BEGIN
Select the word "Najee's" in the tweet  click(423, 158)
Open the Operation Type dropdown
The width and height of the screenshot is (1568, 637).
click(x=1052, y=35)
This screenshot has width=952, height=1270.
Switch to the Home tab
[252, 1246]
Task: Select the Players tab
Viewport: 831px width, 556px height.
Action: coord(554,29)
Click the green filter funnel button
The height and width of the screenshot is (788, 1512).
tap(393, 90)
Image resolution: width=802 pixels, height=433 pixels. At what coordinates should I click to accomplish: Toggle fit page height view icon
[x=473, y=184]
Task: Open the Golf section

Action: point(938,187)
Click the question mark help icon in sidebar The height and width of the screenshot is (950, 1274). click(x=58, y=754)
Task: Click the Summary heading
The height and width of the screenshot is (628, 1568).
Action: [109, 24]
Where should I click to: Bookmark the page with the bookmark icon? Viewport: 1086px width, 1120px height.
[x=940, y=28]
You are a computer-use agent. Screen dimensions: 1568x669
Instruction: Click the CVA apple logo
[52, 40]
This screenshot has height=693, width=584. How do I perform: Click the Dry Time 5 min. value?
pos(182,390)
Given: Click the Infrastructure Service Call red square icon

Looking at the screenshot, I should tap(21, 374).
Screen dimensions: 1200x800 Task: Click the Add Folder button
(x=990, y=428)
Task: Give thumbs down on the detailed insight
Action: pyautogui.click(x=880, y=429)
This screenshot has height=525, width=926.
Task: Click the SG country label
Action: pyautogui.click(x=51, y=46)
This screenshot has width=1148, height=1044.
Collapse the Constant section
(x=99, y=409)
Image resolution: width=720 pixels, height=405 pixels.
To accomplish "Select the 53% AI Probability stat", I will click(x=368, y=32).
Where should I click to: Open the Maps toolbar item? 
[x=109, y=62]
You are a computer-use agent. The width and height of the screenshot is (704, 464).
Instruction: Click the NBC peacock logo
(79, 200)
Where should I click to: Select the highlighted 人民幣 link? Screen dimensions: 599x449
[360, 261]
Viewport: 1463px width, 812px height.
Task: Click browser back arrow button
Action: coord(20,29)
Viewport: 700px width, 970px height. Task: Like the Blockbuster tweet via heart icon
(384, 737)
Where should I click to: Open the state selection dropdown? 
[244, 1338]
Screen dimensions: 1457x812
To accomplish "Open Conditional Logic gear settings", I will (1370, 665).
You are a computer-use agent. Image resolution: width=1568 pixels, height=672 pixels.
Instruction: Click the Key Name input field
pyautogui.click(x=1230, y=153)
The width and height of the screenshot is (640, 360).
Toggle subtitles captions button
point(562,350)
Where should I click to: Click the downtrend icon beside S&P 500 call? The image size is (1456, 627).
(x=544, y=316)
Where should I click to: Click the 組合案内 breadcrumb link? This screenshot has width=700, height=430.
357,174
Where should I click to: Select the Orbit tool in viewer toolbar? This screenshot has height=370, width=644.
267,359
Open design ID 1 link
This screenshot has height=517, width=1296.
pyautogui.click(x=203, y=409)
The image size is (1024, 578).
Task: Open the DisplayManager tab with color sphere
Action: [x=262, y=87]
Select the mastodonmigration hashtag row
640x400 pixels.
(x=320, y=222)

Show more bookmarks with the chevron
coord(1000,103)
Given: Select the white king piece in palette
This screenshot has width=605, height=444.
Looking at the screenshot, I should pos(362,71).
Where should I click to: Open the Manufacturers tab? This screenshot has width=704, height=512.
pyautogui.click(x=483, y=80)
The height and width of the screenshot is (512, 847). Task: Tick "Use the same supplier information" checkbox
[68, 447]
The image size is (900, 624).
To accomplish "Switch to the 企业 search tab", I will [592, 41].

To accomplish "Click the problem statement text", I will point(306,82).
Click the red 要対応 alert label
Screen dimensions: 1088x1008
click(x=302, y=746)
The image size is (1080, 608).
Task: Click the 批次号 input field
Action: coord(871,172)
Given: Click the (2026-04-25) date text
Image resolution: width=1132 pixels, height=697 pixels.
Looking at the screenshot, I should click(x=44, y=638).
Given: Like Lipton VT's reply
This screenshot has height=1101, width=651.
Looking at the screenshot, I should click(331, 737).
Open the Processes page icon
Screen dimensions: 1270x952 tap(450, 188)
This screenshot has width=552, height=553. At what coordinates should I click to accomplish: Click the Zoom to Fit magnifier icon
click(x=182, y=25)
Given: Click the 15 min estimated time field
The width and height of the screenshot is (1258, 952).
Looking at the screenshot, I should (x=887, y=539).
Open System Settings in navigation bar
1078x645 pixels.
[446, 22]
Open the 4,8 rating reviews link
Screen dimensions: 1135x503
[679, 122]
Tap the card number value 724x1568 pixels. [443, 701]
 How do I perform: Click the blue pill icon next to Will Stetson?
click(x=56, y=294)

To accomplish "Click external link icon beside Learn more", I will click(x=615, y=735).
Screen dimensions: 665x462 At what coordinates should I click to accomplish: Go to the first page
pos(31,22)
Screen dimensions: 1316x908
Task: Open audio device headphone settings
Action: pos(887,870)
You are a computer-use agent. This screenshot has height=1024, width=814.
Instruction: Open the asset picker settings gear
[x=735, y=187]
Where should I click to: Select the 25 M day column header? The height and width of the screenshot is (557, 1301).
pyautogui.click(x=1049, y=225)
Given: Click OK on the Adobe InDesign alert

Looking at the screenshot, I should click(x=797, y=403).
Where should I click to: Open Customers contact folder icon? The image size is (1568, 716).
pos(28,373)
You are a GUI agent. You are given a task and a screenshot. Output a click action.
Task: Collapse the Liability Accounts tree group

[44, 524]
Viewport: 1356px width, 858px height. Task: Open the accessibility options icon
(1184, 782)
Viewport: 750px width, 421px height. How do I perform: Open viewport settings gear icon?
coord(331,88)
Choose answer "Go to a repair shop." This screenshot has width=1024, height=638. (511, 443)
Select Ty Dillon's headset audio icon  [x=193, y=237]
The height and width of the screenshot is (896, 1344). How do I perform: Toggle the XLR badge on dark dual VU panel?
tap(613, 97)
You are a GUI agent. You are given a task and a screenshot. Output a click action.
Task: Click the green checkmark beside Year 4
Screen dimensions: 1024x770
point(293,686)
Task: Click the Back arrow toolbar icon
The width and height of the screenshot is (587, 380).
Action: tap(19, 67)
END
● The problem
Without omitting anything, reproduce the whole of the data.

● Response for this exercise
Select the word "Najee's" in the tweet  click(423, 158)
Open the Operation Type dropdown
The width and height of the screenshot is (1568, 637).
click(x=1052, y=35)
This screenshot has width=952, height=1270.
Switch to the Home tab
[252, 1246]
Task: Select the Players tab
Viewport: 831px width, 556px height.
Action: coord(554,29)
Click the green filter funnel button
The height and width of the screenshot is (788, 1512).
tap(393, 90)
Image resolution: width=802 pixels, height=433 pixels. At what coordinates should I click to accomplish: Toggle fit page height view icon
[x=473, y=184]
Task: Open the Golf section

Action: point(938,187)
Click the question mark help icon in sidebar The height and width of the screenshot is (950, 1274). click(x=58, y=754)
Task: Click the Summary heading
The height and width of the screenshot is (628, 1568).
Action: [109, 24]
Where should I click to: Bookmark the page with the bookmark icon? Viewport: 1086px width, 1120px height.
[x=940, y=28]
You are a computer-use agent. Screen dimensions: 1568x669
Instruction: Click the CVA apple logo
[52, 40]
This screenshot has height=693, width=584. How do I perform: Click the Dry Time 5 min. value?
pos(182,390)
Given: Click the Infrastructure Service Call red square icon

Looking at the screenshot, I should tap(21, 374).
Screen dimensions: 1200x800 Task: Click the Add Folder button
(x=990, y=428)
Task: Give thumbs down on the detailed insight
Action: pyautogui.click(x=880, y=429)
This screenshot has height=525, width=926.
Task: Click the SG country label
Action: pyautogui.click(x=51, y=46)
This screenshot has width=1148, height=1044.
Collapse the Constant section
(x=99, y=409)
Image resolution: width=720 pixels, height=405 pixels.
To accomplish "Select the 53% AI Probability stat", I will click(x=368, y=32).
Where should I click to: Open the Maps toolbar item? 
[x=109, y=62]
You are a computer-use agent. The width and height of the screenshot is (704, 464).
Instruction: Click the NBC peacock logo
(79, 200)
Where should I click to: Select the highlighted 人民幣 link? Screen dimensions: 599x449
[360, 261]
Viewport: 1463px width, 812px height.
Task: Click browser back arrow button
Action: coord(20,29)
Viewport: 700px width, 970px height. Task: Like the Blockbuster tweet via heart icon
(384, 737)
Where should I click to: Open the state selection dropdown? 
[244, 1338]
Screen dimensions: 1457x812
To accomplish "Open Conditional Logic gear settings", I will (1370, 665).
You are a computer-use agent. Image resolution: width=1568 pixels, height=672 pixels.
Instruction: Click the Key Name input field
pyautogui.click(x=1230, y=153)
The width and height of the screenshot is (640, 360).
Toggle subtitles captions button
point(562,350)
Where should I click to: Click the downtrend icon beside S&P 500 call? The image size is (1456, 627).
(x=544, y=316)
Where should I click to: Click the 組合案内 breadcrumb link? This screenshot has width=700, height=430.
357,174
Where should I click to: Select the Orbit tool in viewer toolbar? This screenshot has height=370, width=644.
267,359
Open design ID 1 link
This screenshot has height=517, width=1296.
pyautogui.click(x=203, y=409)
The image size is (1024, 578).
Task: Open the DisplayManager tab with color sphere
Action: [x=262, y=87]
Select the mastodonmigration hashtag row
640x400 pixels.
(x=320, y=222)

Show more bookmarks with the chevron
coord(1000,103)
Given: Select the white king piece in palette
This screenshot has width=605, height=444.
Looking at the screenshot, I should pos(362,71).
Where should I click to: Open the Manufacturers tab? This screenshot has width=704, height=512.
pyautogui.click(x=483, y=80)
The height and width of the screenshot is (512, 847). Task: Tick "Use the same supplier information" checkbox
[68, 447]
The image size is (900, 624).
To accomplish "Switch to the 企业 search tab", I will [592, 41].

To accomplish "Click the problem statement text", I will point(306,82).
Click the red 要対応 alert label
Screen dimensions: 1088x1008
click(x=302, y=746)
The image size is (1080, 608).
Task: Click the 批次号 input field
Action: coord(871,172)
Given: Click the (2026-04-25) date text
Image resolution: width=1132 pixels, height=697 pixels.
Looking at the screenshot, I should click(x=44, y=638).
Given: Like Lipton VT's reply
This screenshot has height=1101, width=651.
Looking at the screenshot, I should click(331, 737).
Open the Processes page icon
Screen dimensions: 1270x952 tap(450, 188)
This screenshot has width=552, height=553. At what coordinates should I click to accomplish: Click the Zoom to Fit magnifier icon
click(x=182, y=25)
Given: Click the 15 min estimated time field
The width and height of the screenshot is (1258, 952).
Looking at the screenshot, I should (x=887, y=539).
Open System Settings in navigation bar
1078x645 pixels.
[446, 22]
Open the 4,8 rating reviews link
Screen dimensions: 1135x503
[679, 122]
Tap the card number value 724x1568 pixels. [443, 701]
 How do I perform: Click the blue pill icon next to Will Stetson?
click(x=56, y=294)

To accomplish "Click external link icon beside Learn more", I will click(x=615, y=735).
Screen dimensions: 665x462 At what coordinates should I click to accomplish: Go to the first page
pos(31,22)
Screen dimensions: 1316x908
Task: Open audio device headphone settings
Action: pos(887,870)
You are a computer-use agent. This screenshot has height=1024, width=814.
Instruction: Open the asset picker settings gear
[x=735, y=187]
Where should I click to: Select the 25 M day column header? The height and width of the screenshot is (557, 1301).
pyautogui.click(x=1049, y=225)
Given: Click OK on the Adobe InDesign alert

Looking at the screenshot, I should click(x=797, y=403).
Where should I click to: Open Customers contact folder icon? The image size is (1568, 716).
pos(28,373)
You are a GUI agent. You are given a task and a screenshot. Output a click action.
Task: Collapse the Liability Accounts tree group

[44, 524]
Viewport: 1356px width, 858px height. Task: Open the accessibility options icon
(1184, 782)
Viewport: 750px width, 421px height. How do I perform: Open viewport settings gear icon?
coord(331,88)
Choose answer "Go to a repair shop." This screenshot has width=1024, height=638. (511, 443)
Select Ty Dillon's headset audio icon  [x=193, y=237]
The height and width of the screenshot is (896, 1344). How do I perform: Toggle the XLR badge on dark dual VU panel?
tap(613, 97)
You are a GUI agent. You are given a task and a screenshot. Output a click action.
Task: Click the green checkmark beside Year 4
Screen dimensions: 1024x770
point(293,686)
Task: Click the Back arrow toolbar icon
The width and height of the screenshot is (587, 380).
Action: tap(19, 67)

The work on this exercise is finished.